> **Information supplied**:
****

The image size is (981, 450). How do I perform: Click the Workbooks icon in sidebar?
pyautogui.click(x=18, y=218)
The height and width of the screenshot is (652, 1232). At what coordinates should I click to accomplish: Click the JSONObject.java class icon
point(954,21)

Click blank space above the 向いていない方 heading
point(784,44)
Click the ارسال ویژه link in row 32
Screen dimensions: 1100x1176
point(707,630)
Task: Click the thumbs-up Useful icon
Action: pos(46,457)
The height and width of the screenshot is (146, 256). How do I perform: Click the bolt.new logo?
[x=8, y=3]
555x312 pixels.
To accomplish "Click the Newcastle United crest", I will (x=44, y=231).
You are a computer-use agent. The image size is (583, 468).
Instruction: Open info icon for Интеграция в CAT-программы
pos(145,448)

****

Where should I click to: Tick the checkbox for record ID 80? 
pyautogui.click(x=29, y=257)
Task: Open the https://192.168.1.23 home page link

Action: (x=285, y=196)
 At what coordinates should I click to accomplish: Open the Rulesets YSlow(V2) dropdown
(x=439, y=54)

****

Beginning at the line with "The height and width of the screenshot is (652, 1232)." and ending at the line with "555x312 pixels.", reproduce each line of the data above exactly, and add no other lines.

> **Answer box**:
The height and width of the screenshot is (652, 1232). At what coordinates should I click to accomplish: Click the JSONObject.java class icon
point(954,21)

Click blank space above the 向いていない方 heading
point(784,44)
Click the ارسال ویژه link in row 32
Screen dimensions: 1100x1176
point(707,630)
Task: Click the thumbs-up Useful icon
Action: pos(46,457)
The height and width of the screenshot is (146, 256). How do I perform: Click the bolt.new logo?
[x=8, y=3]
555x312 pixels.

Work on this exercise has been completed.